New Scientist, Paul Marks
Solar cells have an unfortunate habit of reflecting back much of the light that hits them, rather than converting it into electricity. A technique that peppers the cells' surface with nanoscale domes could curb this tendency and improve efficiency by as much as 25 per cent.
Peppering the cell's surface with nanodomes increases efficiency by as much as 25 per cent
To ramp up the proportion of light solar cells converted into electricity, Yi Cui of Stanford University in California has focused on ensuring that more light gets through the layers of silicon.
Low-power solar cells in devices such as wristwatches and calculators are made of amorphous silicon, which converts light in the range of 400 to 800 nanometres into electricity. However, around 35 per cent of light is reflected back into the sky.
Cui's team cut this to a mere 6 per cent by depositing the solar cell's usual sandwich of layers onto a quartz base, studded with an array of 100 nm-wide cones set at 450-nm intervals (Nano Letters, DOI: 10.1021/nl9034237).
The first layer deposited is a silver reflector that ensures photons that would otherwise be wasted are bounced back up towards the active layer
Viewed under an electron microscope the surface of the solar cells is covered with dome shapes that look a little like ranks of eggs.
The lack of reflectivity is in fact pretty clear at a glance, says Cui: "The nanodome device looks black while the flat device looks reflective and red, as the red light does not get absorbed." In optical simulations, Cui's team found that the domes acted as waveguides, channelling light towards the active area, a bit like an optical fibre.
In lab tests the extra light made the nanodome solar cells 5.9 per cent efficient, compared with 4.7 per cent for traditional flat film amorphous cells.
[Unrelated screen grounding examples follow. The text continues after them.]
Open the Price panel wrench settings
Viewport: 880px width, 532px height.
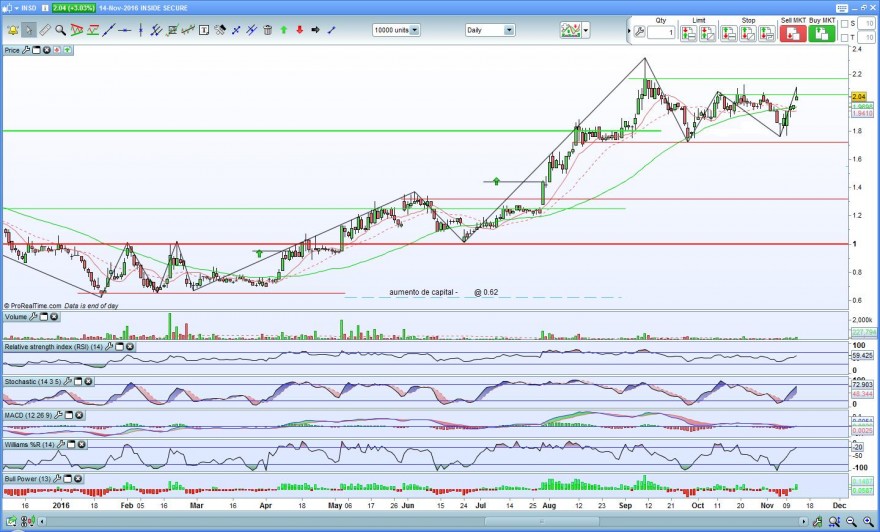26,50
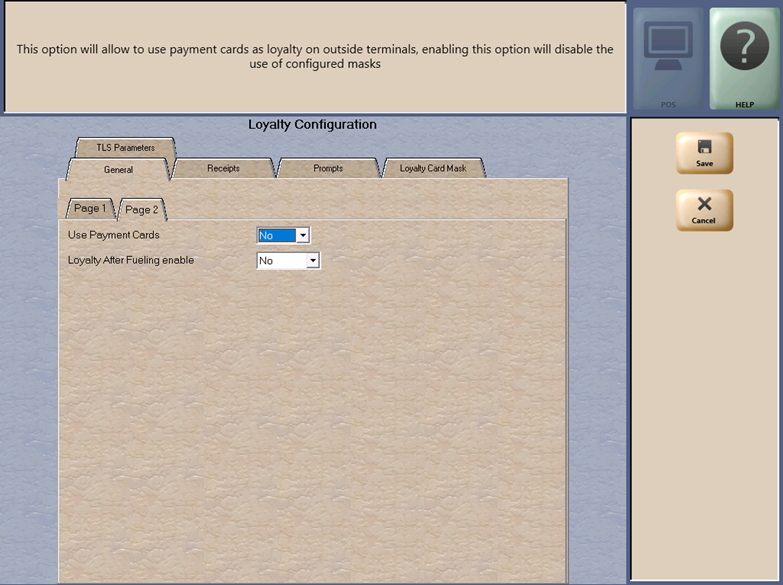Switch to the Page 1 sub-tab
Viewport: 783px width, 585px height.
tap(89, 209)
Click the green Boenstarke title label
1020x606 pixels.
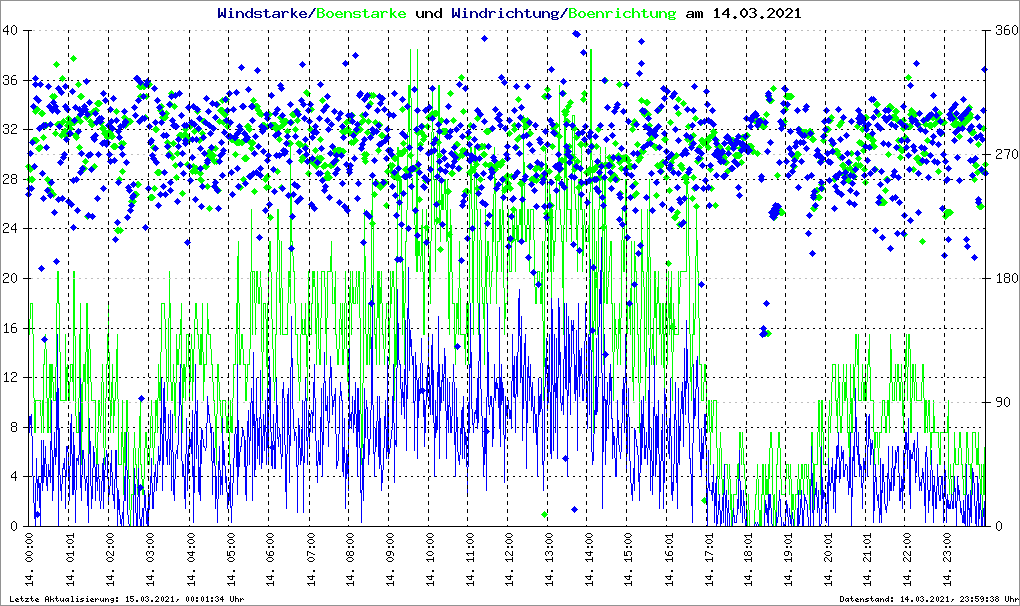(361, 14)
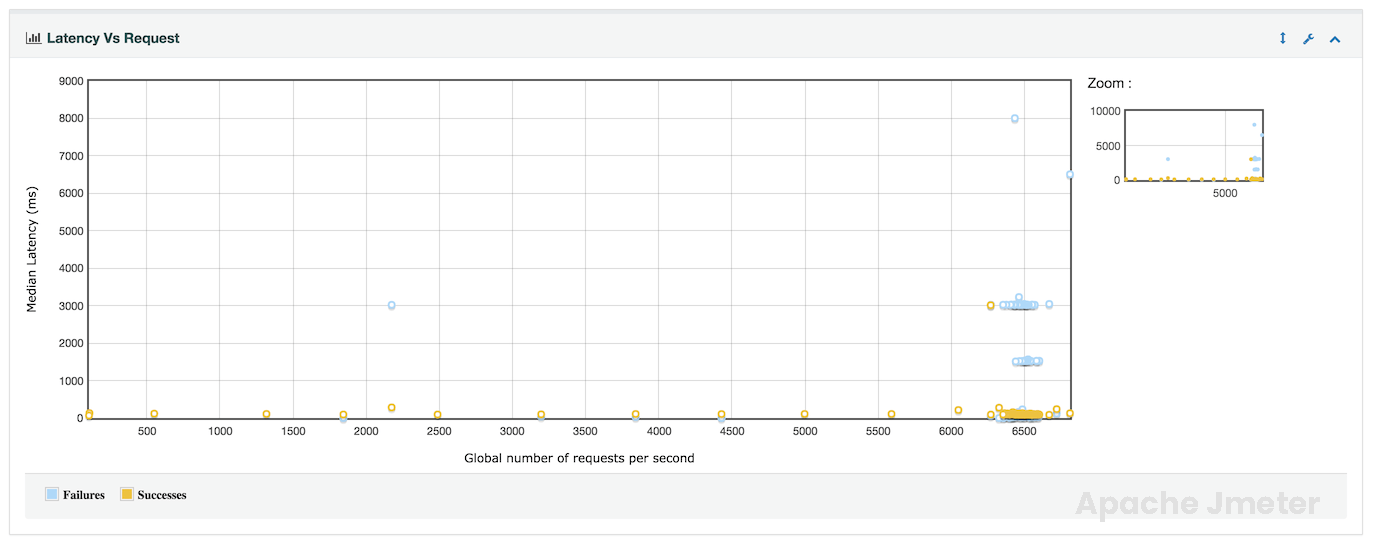Screen dimensions: 1373x543
Task: Click the success point near 2500 requests
Action: coord(437,415)
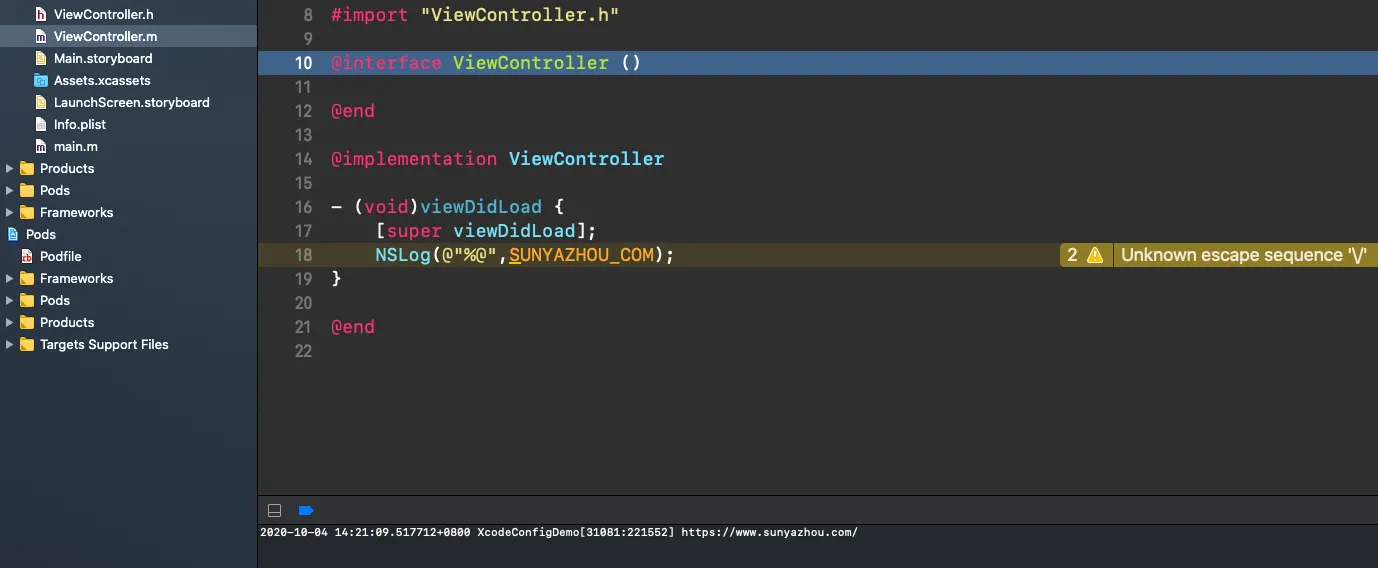Click the yellow warning triangle on line 18

(1095, 255)
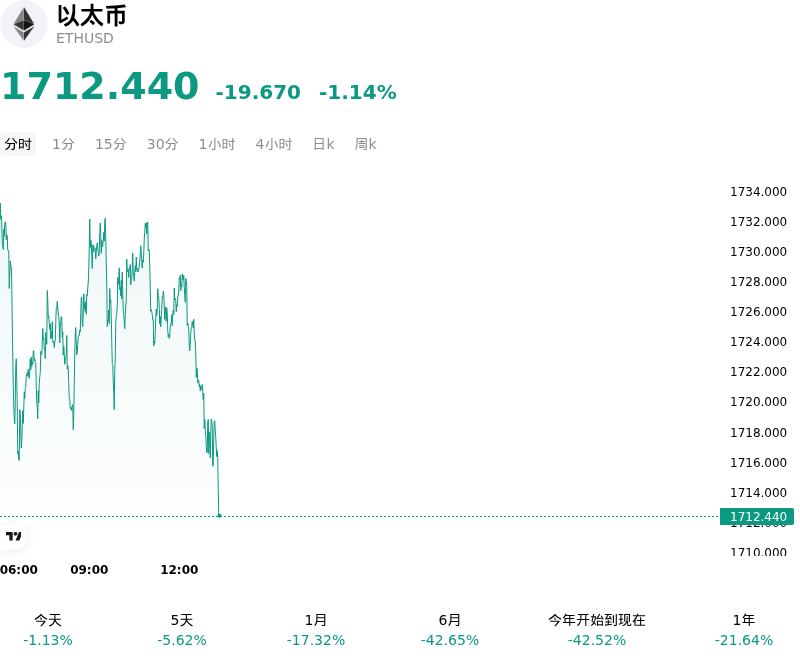Click the last price point on chart

click(219, 516)
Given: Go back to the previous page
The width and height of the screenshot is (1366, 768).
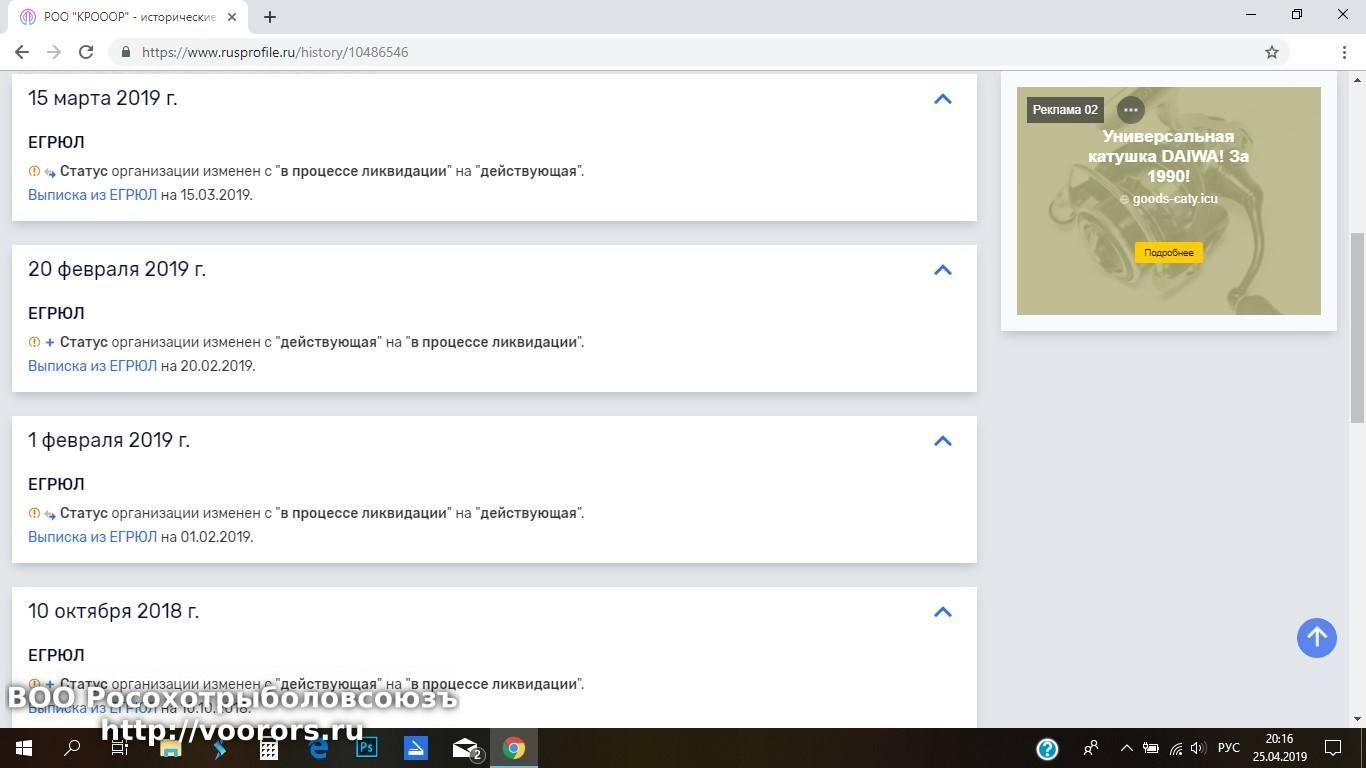Looking at the screenshot, I should pyautogui.click(x=22, y=52).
Cui expects that the efficiency of commercial thin film nanodome cells will be much higher.
The roughness of the new cells at nanoscales also mimics the fibrous bumps on the leaves of the lotus plant, which help it repel water. Water droplets landing on the leaf cannot achieve a contact angle that breaks their surface tension, so they form beads on the leaves rather than wetting them. In the same way water drops will roll off the surface of the nanodome solar panel taking any light-blocking dust with them.
Cui is confident the nanodome technique will also work for solar panels made from the widely used and more efficient polycrystalline silicon. The cells in these panels gather light at wavelengths up to 1500 nanometres.
Darren Bagnall, a solar cell engineer at the University of Southampton, UK, is impressed. "It's a beautiful device," he says. But he cautions that changing the geometry of the cells to achieve the higher efficiencies required of commercial versions could undermine their anti-reflective and self-cleaning properties.
Cui is undaunted. "The geometry of the nanodomes will need to be tuned slightly for different materials but it will work."